それにしても、なんて綺麗な海なんだろう。

「コンニチハ、カワイイね。オチャシナイ」

また、変な外人がナンパしてきたな。どんな顔か拝んでやろう。。。

や、やばい。カッコ良い。

「I can't speak Japanese]

「ダイジョウブデス。ニホンゴ話せるよ」

し、しびれる。外人のたどたどしい日本語とこの長い睫毛、そして何この胸板。。

「少しならオチャできます」

あ、私は何を言っているんだ。これじゃあ、簡単に引っかかる日本人観光客ではないか。。

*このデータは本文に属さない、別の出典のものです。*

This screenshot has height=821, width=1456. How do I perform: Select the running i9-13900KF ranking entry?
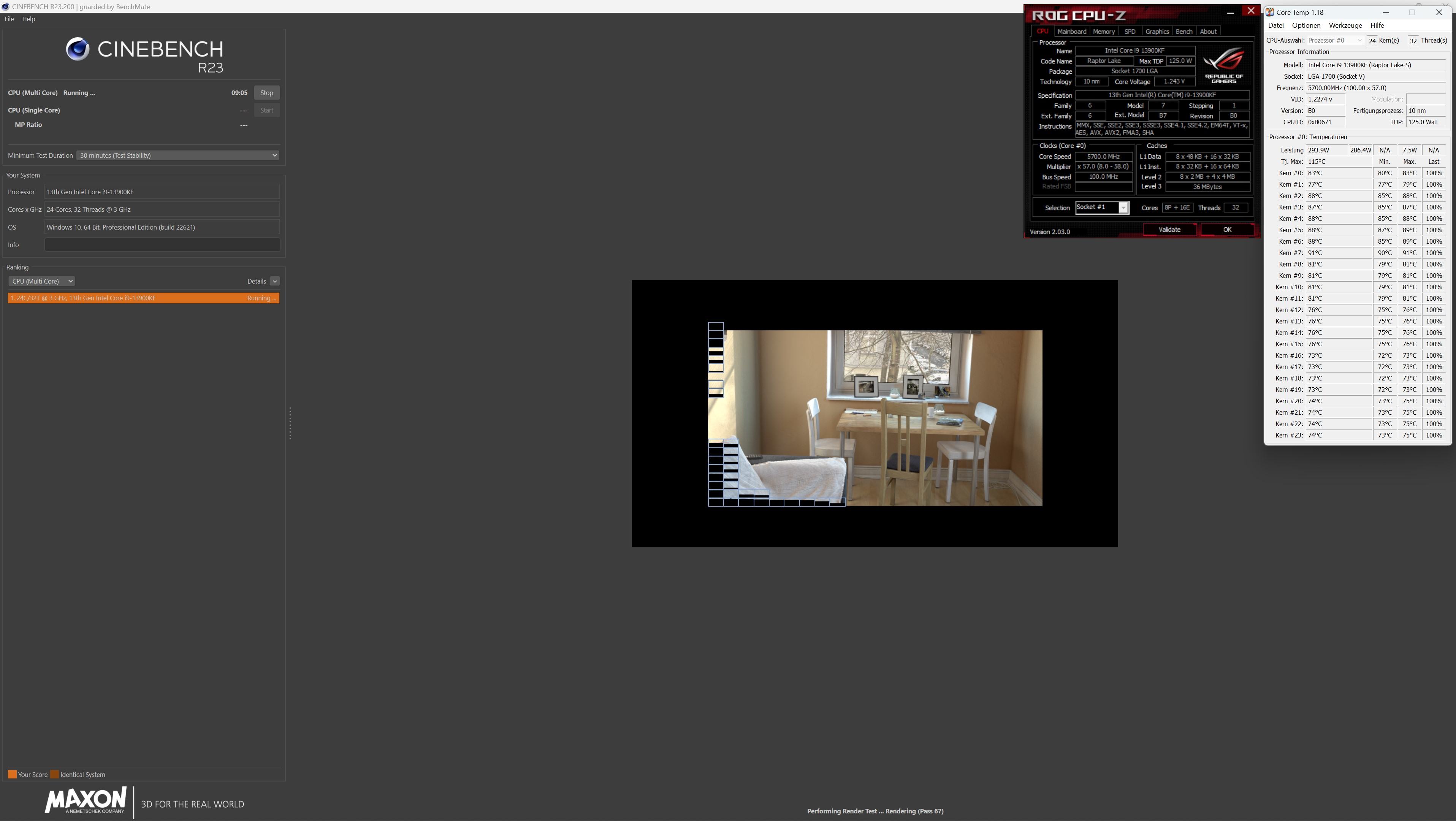point(144,298)
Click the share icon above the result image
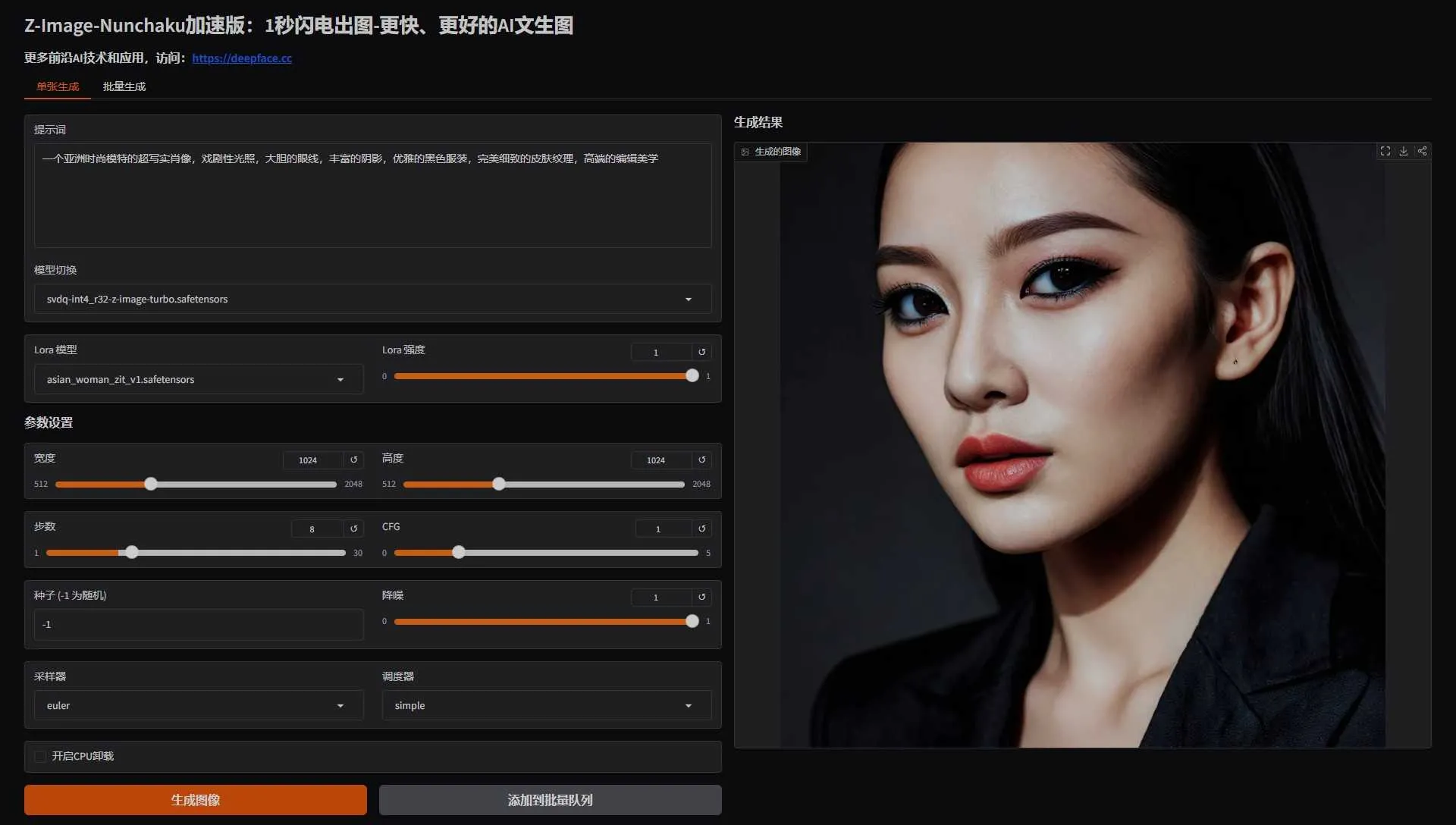1456x825 pixels. click(1422, 151)
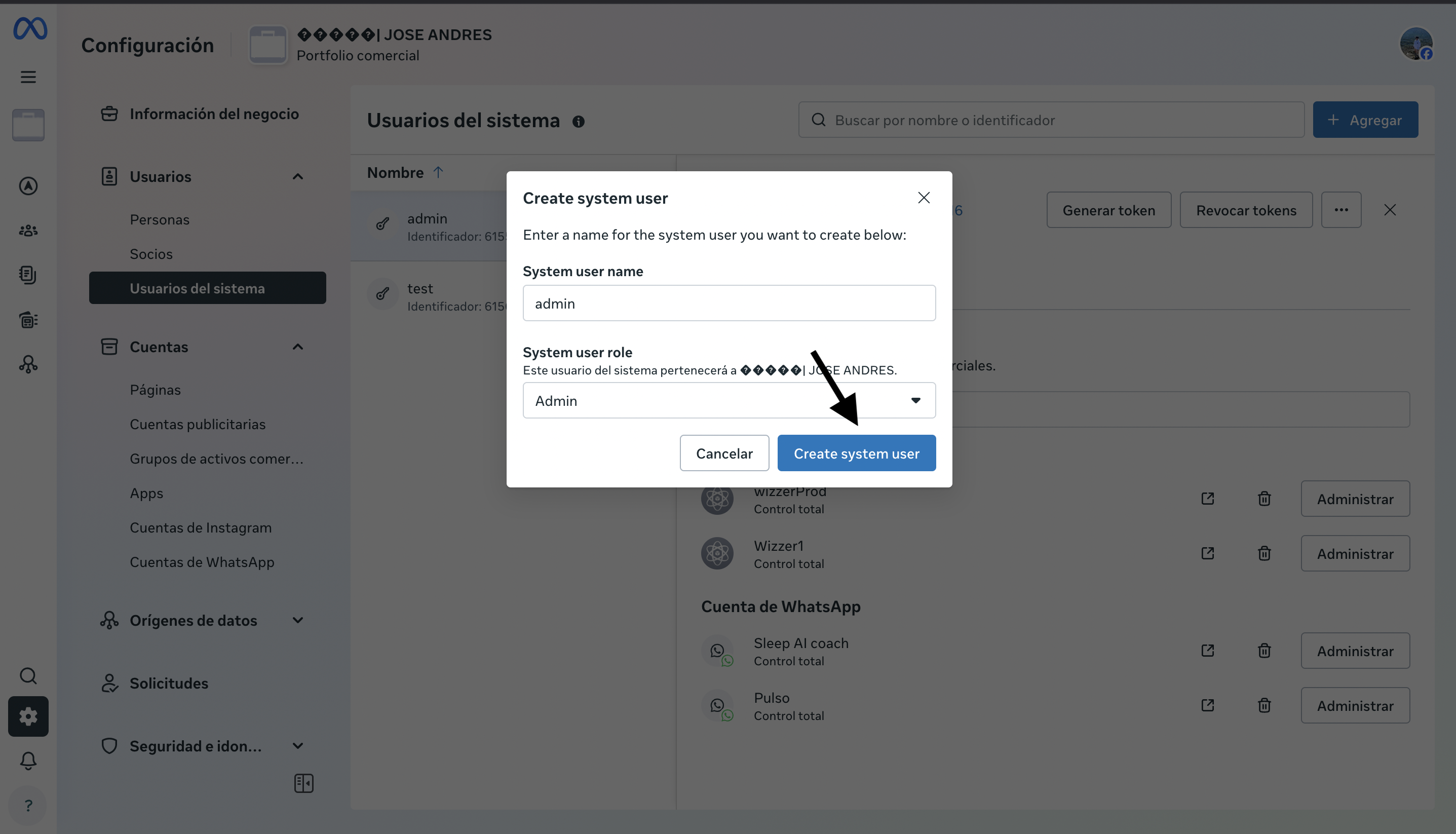The height and width of the screenshot is (834, 1456).
Task: Open the System user role dropdown
Action: pos(729,400)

「うれしいね。あっちいこ、ぼくはハビエラです。あたなは何ですか」

「わ、私の名前はジェシカです」

あ、しまった。嘘ついちゃった。しかも、どう見てもアジア人なのにジェシカだって。。バカだわ。それにしてもすごい綺麗な瞳

「ここでオチャしよ」

え?ここ?ワイキキのビーチで持参のお水。なんてワイルド。。

「サーフィンすきですか?」

「はい、好きです」

嘘つけ、私したことないけど。。

「あした、8じにここであおうね。サーフィンしよ。これがぼくのでんわです」

まあ、きっと嘘だろうけど、明日の8じにきていたら脈あり??でも、水着がない!この後、ワイキキのVCで水着買わないと。ビキニ?それとも控えめな私をアピールするためにワンピース?何この気持ち?何だかワクワクしてきたぞ


まだ7時半なのにきてしまった。十年ぶりに着たビキニ、おへそにのったこの脂肪。後ろ姿など怖くてミレやしない。それよりもハビエラは本当にくるのだろうか。。。

「おまたせしました、カワイイね。このニキビ」

あ、なんてカワイイの言葉の間違い!!それにしてもなんだかでっかいサーフボードを持っているけど何なんだ?

「OK,じゃあ、いきましょ」

「どこに?」

「オキニ」

?私もこのボードに乗るの??

「はい、ここのって。もっと前。OKおしりがいいね」

は、恥ずかしい、このハビエラ様の綺麗な小さな顔の前には私のおしりが見える状態でパドリングをしているってことなのね。後ろが見えないけど。げ!前から大きな波が

「たすけて」

「ムネヲそらして」

「OK。NO problem.気持ちいいね。look at this beautiful ocean]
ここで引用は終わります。